The First District affirmed, applying de novo review to this question of statutory interpretation under section 5(b) of the Workers' Compensation Act. The court held that the employer's obligation to pay a pro rata share of costs and its obligation to pay 25% attorney fees are two separate, independent obligations joined by the conjunctive 'and,' each operating independently. The phrase 'any reimbursement received by the employer' means the total reimbursement for compensation paid, without first subtracting attorney fees. The court relied heavily on the Illinois Supreme Court's analysis in Zuber v.
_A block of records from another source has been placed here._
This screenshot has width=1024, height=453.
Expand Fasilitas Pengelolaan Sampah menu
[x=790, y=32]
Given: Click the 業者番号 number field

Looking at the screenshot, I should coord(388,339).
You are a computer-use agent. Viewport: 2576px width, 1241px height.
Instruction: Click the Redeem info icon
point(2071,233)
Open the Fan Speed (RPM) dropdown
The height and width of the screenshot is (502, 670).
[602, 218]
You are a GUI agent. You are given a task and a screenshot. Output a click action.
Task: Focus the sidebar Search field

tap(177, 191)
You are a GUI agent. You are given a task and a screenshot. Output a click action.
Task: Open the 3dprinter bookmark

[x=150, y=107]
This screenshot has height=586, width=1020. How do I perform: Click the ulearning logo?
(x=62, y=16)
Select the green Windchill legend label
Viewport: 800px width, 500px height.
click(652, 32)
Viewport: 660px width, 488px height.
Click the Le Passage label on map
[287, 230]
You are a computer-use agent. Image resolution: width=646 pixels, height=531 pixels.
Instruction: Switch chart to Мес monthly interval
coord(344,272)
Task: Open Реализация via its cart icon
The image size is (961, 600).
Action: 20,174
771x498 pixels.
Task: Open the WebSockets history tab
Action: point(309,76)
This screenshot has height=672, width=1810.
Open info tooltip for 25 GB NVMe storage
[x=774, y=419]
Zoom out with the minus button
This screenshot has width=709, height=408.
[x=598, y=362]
Illinois Power Co. and declined to follow the Second District's contrary holding in Overlin v. Windmere Cove Partners, Inc., finding Overlin non-binding and unsupported by the statute's plain language.
This decision is significant for workers' compensation carriers and employers intervening in third-party tort actions: when the employer recovers 100% of the settlement as reimbursement, it bears 100% of the plaintiff's litigation costs, regardless of its concurrent attorney fee obligation.
Key Holdings
1. Under section 5(b) of the Workers' Compensation Act, the phrase 'any reimbursement received by the employer' means the total reimbursement for compensation paid or to be paid, without subtracting the mandatory 25% attorney fee obligation before calculating the employer's pro rata share of costs and expenses.
2. An employer's obligation to pay a pro rata share of litigation costs and its obligation to pay 25% attorney fees are two separate, independent obligations under section 5(b); the attorney fee obligation does not reduce the base amount used to calculate the cost-sharing obligation.
3. The use of 'gross amount' in the attorney fee clause of section 5(b) clarifies that the 25% fee must be calculated on total reimbursement before deducting costs — it does not signal that costs must be calculated after subtracting attorney fees.
4. The Second District's holding in Overlin v. Windmere Cove Partners, Inc., 325 Ill. App. 3d 75 (2001), which calculated costs based on net reimbursement after subtracting attorney fees, is neither binding on the First District nor supported by the plain language of section 5(b) or the Illinois Supreme Court's analysis in Zuber v. Illinois Power Co.